Os
Potenciais de Ação (PA) fazem a inversão da polaridade da membrana
(despolarização). “As células nervosas transmitem informações umas para as
outras por meio de impulsos elétricos denominados potenciais de ação (PA)” (BECK, et. al., 2011). Para entendermos melhor isso, vamos as células e os líquidos delas.
Vamos
imaginar que o corpo humano é uma cidade, se houvesse casas espalhadas
aleatoriamente por um determinado território, não seriam nada, seriam apenas
casas espalhadas. Já quando elas têm um propósito, um sentido, eu posso
considerá-las uma cidade e é a mesma coisa com o corpo. Iremos chamar as casas de células, as ruas iremos chamar de LEC (líquido extracelular), pois as ruas dão sentido as
casas e o LEC dá sentido para que as células mantenham a vida celular.
No LEC,
passam íons e nutrientes, então vamos imaginar que as pessoas são os íons e os
carros os nutrientes. Portanto irão passar 3 tipos de íons e 4 de nutrientes,
no caso são:
ÍONS: Sódio, Cloreto e Bicarbonato;
NUTRIENTES: Oxigênio, Glicose, Aminoácidos e Ácidos Graxos;
Na figura abaixo, percebemos que as casas são iguais,
porém em tamanhos e proporções distintas, pois as células são diferentes, mas
com as mesmas capacidades, no caso as organelas que compões elas. Então a
estrutura é igual, entretanto o tamanho e a função são diferentes. Dentro
dessas células, têm o LIC (líquido intracelular). O LIC contém grandes
quantidades de íons Potássio, Magnésio e Fosfato. O que difere o LIC do LEC,
além dos íons, é onde eles estão concentrados. Um está fora da célula, dando
sentido para os íons e para os nutrientes (LEC) e o outro está dentro da célula
(LIC).
Depois de
entendermos isso, vamos para às células. Quando as células estão em repouso, os
canais de sódio estão sempre fechados.
Portanto em repouso, a tendência do Potássio (K) é acumular
dentro da célula (canais abertos) e do Sódio (Na) fora da célula (canais fechados).
·
Com isso, a parte interna da célula está
negativa (menos positiva que a de fora).
“J.
Bernstein (1839–1917) began the use of quantitative measurement of nervous
phenomena to investigate the mechanism of propagation of the action potential
in 1868 with his measurement of the time course of the potential, its latency,
rise-time and decay [8]. This led him to his famous theory that the membrane of
nerve and muscle is normally polarised at rest with an excess of negative ions
on the inside and of positive ions on the outside” (BENNETT, 1999).
TRADUTOR: J.
Bernstein (1839-1917) iniciou o uso da medição quantitativa de fenômenos
nervosos para investigar o mecanismo de propagação do potencial de ação em 1868
com sua medida do curso do tempo do potencial, sua latência, tempo de subida e
decaimento [8]. Isto levou-o à sua famosa teoria de que a membrana do nervo e do
músculo é normalmente polarizada em repouso com um excesso de íons negativos no
interior e de íons positivos no exterior.
Vamos pegar
as células musculares, por exemplo, para dar estímulo de contração, eu tenho
que abrir o canal do sódio, fazendo com que o sódio torne a célula positiva.

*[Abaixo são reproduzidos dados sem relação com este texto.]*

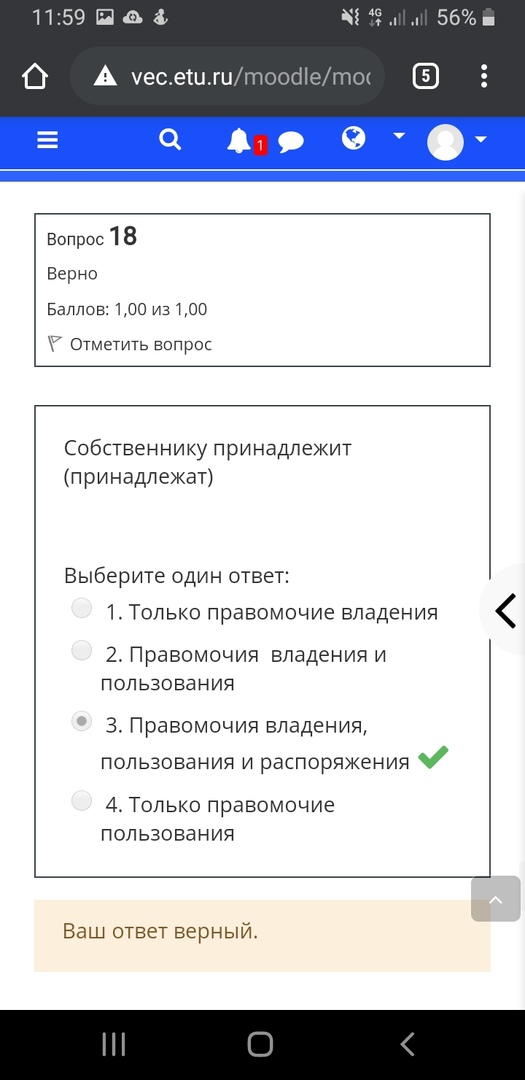
Task: Open notifications bell with badge
Action: 247,142
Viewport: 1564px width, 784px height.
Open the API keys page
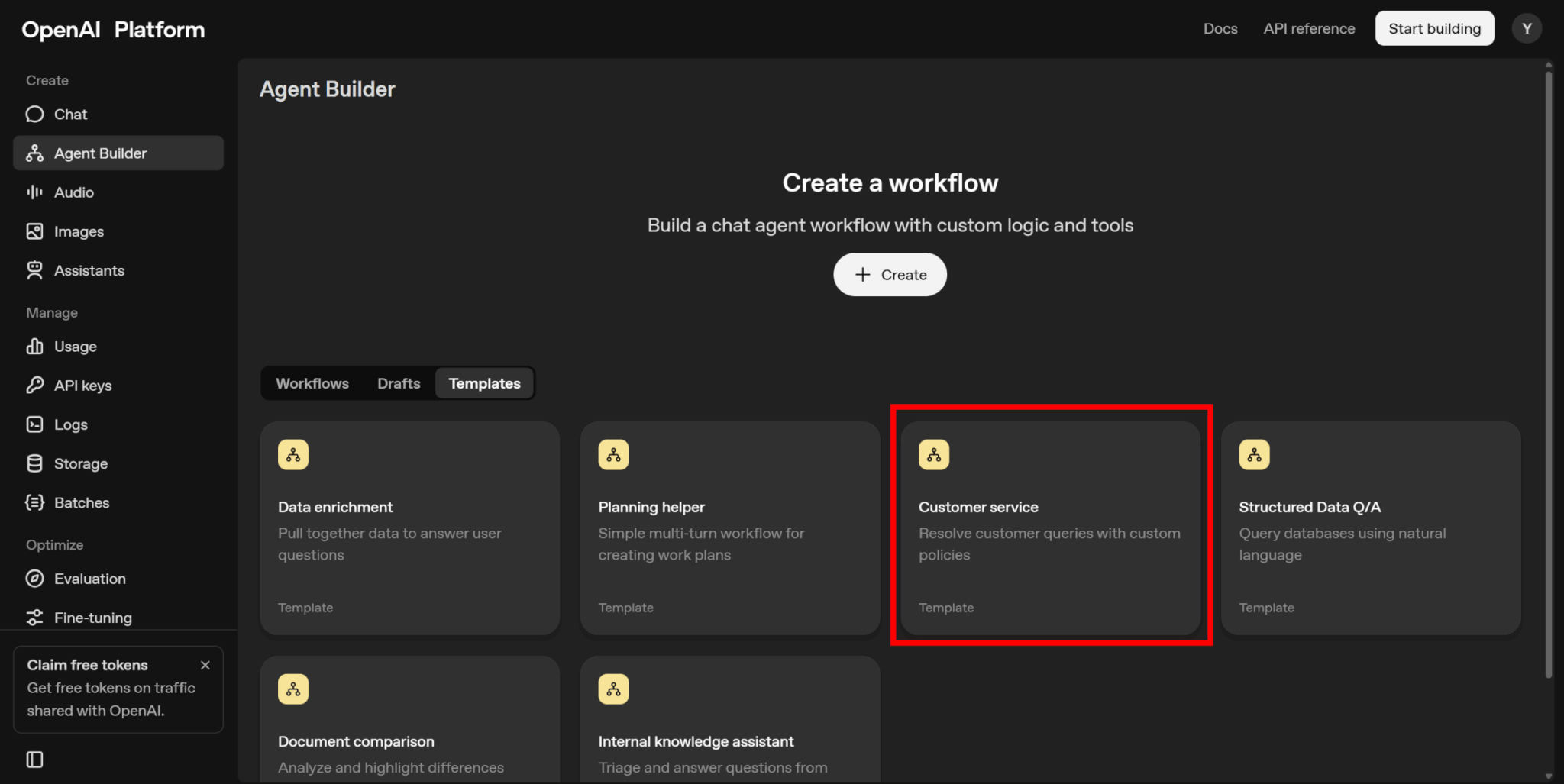[82, 386]
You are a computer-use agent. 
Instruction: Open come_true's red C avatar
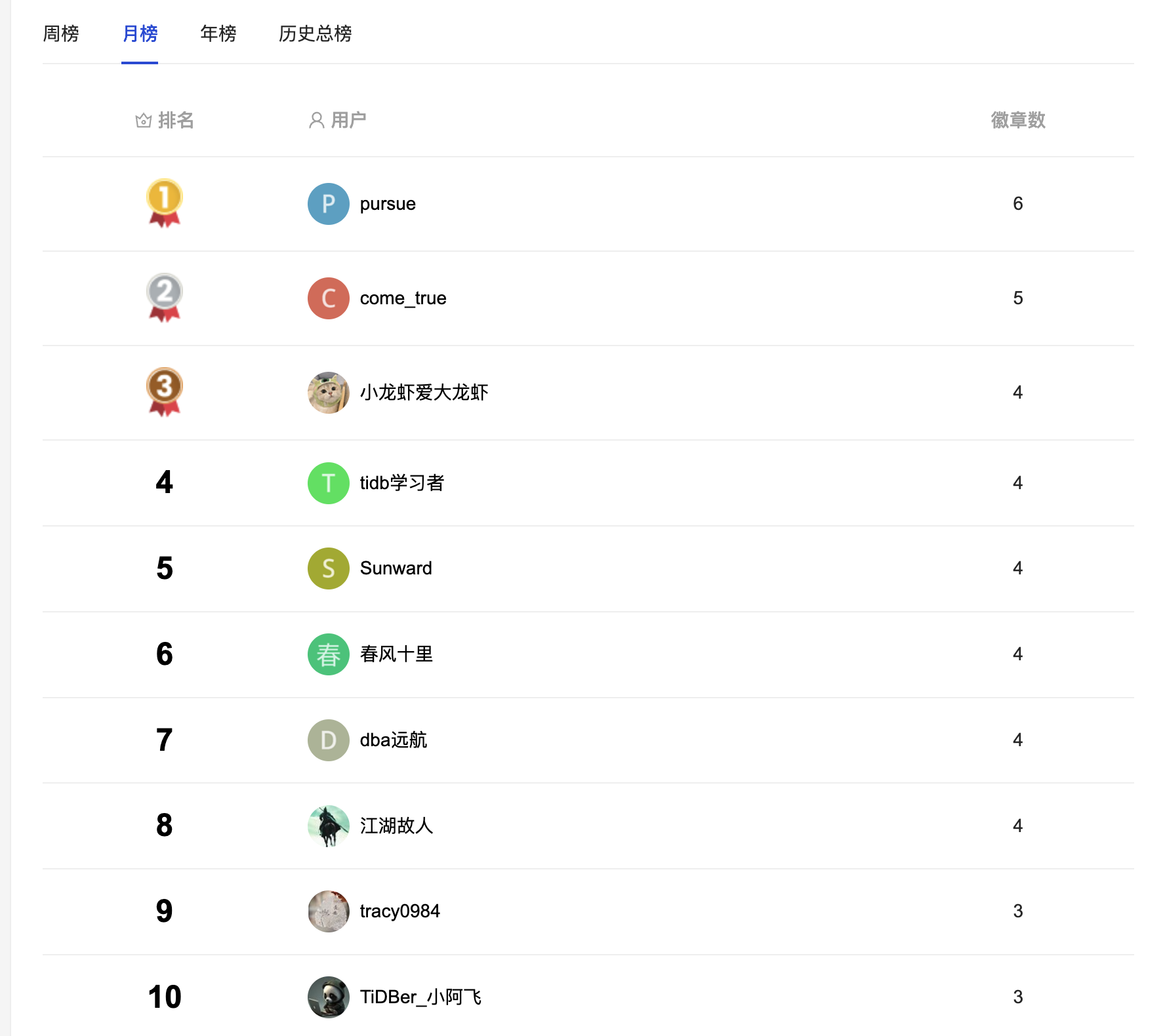pyautogui.click(x=328, y=298)
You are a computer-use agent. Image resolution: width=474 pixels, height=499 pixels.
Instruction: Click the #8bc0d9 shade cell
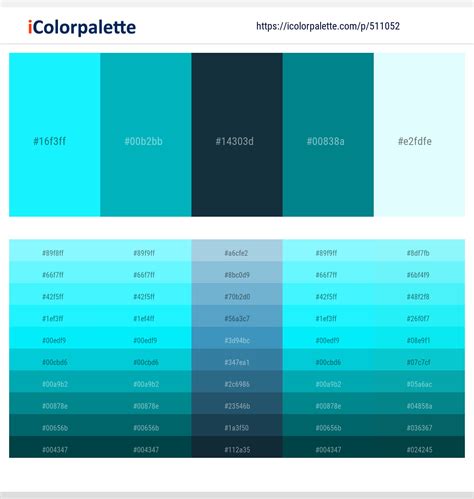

“Existem canais de Sódio que abrem com voltagem e não com estímulo. Todo
estímulo fará com que uma voltagem seja alcançada” (RIBEIRO, 2019). Essa voltagem é chamada de limiar, quando um estímulo atinge este limiar acontece a despolarização da membrana (potencial de ação).
Para voltar
ao repouso, a célula deve ficar negativa (menos positiva). Como os canais de
sódio estão fechados, abre um canal de Potássio e esse Potássio sairá deixando
a célula equilibrada. A Bomba Sódio
Potássio faz com que o Sódio saia e o Potássio volte para dentro da célula.
Quando um outro estímulo for dado acontecerá tudo de novo.
(Imagem retirada do Google)
Segundo BECK, et. al.(2011), o potencial de ação é originado por uma desordem do estado de repouso da
membrana celular, com mudança no fluxo de íons por meio desta mesma membrana e isso fará com que haja uma alteração na concentração iônica nos meios intra e extracelular.